Task brief: Scan the entries for lines with the word "Close" and copy those lines.

Data Block Start

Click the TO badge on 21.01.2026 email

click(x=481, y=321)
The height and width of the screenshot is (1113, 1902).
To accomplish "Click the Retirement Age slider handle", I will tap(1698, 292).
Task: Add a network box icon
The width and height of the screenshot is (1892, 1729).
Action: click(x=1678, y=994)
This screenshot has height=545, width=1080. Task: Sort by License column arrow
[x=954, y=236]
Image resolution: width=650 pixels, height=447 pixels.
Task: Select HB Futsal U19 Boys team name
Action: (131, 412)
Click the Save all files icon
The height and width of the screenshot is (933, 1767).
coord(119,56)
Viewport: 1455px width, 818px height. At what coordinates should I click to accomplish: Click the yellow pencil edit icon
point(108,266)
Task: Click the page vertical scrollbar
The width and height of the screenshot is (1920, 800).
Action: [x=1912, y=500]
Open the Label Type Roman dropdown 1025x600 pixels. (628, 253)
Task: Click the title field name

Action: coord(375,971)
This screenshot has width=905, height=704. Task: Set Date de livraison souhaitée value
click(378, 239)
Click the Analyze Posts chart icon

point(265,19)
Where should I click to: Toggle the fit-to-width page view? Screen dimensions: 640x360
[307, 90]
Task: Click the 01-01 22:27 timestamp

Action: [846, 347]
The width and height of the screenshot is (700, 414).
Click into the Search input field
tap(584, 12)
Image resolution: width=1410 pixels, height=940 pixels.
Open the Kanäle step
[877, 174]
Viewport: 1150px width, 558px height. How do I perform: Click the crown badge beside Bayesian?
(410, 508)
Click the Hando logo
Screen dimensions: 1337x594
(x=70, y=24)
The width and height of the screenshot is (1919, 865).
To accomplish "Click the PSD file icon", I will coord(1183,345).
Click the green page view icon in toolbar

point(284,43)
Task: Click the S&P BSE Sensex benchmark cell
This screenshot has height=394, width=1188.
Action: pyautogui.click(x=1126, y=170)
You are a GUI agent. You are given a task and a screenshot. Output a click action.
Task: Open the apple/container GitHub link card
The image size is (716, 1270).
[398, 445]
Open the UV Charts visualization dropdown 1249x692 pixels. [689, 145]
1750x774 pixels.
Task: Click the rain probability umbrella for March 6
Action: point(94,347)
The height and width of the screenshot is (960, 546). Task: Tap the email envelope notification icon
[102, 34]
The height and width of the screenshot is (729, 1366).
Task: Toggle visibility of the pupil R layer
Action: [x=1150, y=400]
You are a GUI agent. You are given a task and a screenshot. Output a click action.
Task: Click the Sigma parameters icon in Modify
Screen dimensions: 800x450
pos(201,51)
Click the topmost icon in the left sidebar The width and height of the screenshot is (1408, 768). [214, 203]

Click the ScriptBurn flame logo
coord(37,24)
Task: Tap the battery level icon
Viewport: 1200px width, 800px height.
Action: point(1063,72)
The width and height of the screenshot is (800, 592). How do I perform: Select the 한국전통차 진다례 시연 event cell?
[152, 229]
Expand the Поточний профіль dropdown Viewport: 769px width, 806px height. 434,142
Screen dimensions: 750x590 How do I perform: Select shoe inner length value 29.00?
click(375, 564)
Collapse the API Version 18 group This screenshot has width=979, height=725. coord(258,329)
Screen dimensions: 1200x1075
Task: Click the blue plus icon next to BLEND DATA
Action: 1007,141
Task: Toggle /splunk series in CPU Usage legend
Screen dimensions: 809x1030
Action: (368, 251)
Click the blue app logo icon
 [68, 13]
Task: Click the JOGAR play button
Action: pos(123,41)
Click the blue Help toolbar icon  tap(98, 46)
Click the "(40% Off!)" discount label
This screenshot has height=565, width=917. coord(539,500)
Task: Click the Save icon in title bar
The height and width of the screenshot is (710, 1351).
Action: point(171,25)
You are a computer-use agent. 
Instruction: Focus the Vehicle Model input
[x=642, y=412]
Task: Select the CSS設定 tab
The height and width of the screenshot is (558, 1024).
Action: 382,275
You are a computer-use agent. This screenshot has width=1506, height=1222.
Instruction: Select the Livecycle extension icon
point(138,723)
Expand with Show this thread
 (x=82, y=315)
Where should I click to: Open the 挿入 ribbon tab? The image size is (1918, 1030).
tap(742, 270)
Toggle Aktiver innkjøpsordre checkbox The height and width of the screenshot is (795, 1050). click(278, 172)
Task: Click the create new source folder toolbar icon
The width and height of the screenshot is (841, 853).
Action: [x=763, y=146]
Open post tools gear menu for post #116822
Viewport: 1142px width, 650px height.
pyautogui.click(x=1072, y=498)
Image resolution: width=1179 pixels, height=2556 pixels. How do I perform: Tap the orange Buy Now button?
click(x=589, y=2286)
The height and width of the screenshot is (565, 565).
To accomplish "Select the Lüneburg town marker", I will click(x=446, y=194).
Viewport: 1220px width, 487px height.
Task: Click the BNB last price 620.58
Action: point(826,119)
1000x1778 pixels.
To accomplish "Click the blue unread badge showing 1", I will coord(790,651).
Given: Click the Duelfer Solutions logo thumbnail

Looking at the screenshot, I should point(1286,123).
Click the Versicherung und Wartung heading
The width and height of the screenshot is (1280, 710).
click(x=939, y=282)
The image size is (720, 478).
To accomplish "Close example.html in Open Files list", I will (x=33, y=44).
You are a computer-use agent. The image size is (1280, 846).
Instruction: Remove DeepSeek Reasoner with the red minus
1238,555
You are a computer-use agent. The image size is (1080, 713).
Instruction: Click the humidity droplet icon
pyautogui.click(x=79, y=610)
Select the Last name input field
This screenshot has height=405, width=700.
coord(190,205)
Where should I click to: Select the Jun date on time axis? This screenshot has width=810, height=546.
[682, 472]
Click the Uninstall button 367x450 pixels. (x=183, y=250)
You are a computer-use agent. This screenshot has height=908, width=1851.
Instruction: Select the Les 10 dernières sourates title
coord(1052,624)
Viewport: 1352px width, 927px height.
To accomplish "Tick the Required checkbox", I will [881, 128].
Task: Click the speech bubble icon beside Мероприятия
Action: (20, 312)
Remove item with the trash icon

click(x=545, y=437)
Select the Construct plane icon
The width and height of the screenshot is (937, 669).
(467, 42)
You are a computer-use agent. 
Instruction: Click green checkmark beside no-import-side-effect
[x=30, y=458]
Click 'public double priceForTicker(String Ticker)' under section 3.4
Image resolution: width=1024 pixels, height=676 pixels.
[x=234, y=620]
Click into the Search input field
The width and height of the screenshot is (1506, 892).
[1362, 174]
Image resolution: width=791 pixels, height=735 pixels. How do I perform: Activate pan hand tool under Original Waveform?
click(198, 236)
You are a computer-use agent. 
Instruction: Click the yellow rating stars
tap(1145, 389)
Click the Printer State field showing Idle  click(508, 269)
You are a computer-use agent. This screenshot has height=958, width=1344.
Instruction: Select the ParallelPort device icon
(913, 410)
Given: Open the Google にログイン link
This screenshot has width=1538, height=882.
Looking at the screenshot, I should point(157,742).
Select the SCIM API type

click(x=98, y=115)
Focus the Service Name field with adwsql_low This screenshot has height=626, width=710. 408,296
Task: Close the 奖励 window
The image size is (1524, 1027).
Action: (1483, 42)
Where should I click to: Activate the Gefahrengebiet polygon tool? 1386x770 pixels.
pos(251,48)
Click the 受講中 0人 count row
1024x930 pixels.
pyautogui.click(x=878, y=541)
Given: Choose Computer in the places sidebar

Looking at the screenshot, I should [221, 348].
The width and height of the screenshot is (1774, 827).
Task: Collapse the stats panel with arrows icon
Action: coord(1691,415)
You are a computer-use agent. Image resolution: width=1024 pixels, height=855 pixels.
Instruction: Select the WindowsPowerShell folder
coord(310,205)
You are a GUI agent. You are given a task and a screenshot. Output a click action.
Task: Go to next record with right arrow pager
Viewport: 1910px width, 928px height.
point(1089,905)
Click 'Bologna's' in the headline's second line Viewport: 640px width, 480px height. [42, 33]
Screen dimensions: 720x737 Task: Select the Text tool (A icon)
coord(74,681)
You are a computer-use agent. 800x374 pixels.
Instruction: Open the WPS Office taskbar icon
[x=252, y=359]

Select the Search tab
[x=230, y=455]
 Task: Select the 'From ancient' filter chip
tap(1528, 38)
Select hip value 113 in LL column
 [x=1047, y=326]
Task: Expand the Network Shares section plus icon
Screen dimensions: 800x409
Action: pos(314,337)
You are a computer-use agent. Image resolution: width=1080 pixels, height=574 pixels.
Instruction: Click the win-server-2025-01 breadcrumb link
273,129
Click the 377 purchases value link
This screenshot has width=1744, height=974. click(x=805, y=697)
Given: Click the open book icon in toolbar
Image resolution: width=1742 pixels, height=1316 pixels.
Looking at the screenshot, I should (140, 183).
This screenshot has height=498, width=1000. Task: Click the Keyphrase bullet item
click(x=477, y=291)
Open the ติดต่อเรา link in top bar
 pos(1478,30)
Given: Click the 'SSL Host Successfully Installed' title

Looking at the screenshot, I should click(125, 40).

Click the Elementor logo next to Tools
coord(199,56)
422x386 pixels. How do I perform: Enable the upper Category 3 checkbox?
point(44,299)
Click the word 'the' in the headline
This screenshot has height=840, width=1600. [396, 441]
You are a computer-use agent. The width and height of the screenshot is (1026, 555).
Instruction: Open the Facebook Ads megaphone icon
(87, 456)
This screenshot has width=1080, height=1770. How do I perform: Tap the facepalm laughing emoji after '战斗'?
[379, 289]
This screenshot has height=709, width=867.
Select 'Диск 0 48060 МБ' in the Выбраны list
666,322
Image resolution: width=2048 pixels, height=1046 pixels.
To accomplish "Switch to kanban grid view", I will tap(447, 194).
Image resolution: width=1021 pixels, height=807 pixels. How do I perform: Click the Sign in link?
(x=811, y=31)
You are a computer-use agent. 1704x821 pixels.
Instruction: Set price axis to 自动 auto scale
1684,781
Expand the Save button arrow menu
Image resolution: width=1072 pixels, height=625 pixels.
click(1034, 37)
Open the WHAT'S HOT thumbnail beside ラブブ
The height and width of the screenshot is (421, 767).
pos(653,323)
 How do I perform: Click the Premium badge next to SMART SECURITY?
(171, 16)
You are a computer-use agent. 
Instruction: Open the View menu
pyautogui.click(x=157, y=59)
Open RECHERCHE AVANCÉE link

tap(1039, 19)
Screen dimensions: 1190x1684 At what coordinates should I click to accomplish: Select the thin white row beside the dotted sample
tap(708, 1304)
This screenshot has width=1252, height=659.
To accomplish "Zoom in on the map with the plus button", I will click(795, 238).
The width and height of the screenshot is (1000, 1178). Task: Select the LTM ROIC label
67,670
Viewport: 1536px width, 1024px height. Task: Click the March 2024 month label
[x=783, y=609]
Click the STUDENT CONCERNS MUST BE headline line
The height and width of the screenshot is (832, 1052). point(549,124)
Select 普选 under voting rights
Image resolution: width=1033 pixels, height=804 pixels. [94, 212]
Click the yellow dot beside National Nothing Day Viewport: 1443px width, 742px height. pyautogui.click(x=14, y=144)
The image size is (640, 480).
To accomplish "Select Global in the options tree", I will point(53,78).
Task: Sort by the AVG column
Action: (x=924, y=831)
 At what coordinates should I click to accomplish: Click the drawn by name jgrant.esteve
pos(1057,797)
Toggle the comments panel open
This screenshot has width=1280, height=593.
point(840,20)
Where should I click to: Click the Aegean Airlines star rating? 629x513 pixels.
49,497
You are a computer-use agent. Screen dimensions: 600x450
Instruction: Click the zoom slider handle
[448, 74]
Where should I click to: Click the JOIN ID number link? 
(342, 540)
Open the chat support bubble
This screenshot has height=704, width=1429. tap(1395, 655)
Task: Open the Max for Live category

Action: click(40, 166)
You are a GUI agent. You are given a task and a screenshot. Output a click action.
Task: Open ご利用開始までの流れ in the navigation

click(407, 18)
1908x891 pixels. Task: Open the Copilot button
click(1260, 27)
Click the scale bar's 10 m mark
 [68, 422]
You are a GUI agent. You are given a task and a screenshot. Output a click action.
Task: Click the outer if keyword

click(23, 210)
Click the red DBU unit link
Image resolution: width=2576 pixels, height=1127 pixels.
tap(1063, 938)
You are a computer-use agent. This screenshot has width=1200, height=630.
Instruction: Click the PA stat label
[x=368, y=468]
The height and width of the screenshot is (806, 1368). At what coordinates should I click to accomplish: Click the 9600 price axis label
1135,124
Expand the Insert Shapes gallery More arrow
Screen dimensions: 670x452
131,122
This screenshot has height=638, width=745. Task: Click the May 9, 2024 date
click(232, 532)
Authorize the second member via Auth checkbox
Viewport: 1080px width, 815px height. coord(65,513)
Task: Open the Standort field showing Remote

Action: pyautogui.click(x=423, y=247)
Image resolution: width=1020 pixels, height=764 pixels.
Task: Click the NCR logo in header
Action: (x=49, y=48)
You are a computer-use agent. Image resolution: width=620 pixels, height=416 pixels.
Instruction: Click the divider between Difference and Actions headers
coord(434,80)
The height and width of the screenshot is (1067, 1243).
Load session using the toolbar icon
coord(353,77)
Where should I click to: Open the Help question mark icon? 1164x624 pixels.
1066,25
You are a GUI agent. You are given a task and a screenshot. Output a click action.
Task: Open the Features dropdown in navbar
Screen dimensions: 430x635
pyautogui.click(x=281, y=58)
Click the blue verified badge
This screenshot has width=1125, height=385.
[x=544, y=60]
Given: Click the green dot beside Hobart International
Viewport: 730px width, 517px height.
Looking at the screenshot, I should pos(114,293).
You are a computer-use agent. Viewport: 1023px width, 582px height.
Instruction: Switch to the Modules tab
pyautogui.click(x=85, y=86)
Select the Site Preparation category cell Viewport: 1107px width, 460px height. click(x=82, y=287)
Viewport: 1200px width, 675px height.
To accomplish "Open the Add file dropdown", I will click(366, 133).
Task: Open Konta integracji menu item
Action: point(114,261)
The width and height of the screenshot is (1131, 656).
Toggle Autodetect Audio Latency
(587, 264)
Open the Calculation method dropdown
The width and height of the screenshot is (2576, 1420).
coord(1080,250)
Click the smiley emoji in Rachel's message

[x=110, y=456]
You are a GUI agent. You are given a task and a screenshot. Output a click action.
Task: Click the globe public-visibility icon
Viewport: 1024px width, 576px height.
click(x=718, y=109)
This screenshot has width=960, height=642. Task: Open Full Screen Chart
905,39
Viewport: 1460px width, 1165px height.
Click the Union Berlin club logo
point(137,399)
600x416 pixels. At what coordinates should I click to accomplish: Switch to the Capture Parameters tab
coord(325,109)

Data Block End

Expected answer:
To accomplish "Close example.html in Open Files list", I will (x=33, y=44).
Task: Close the 奖励 window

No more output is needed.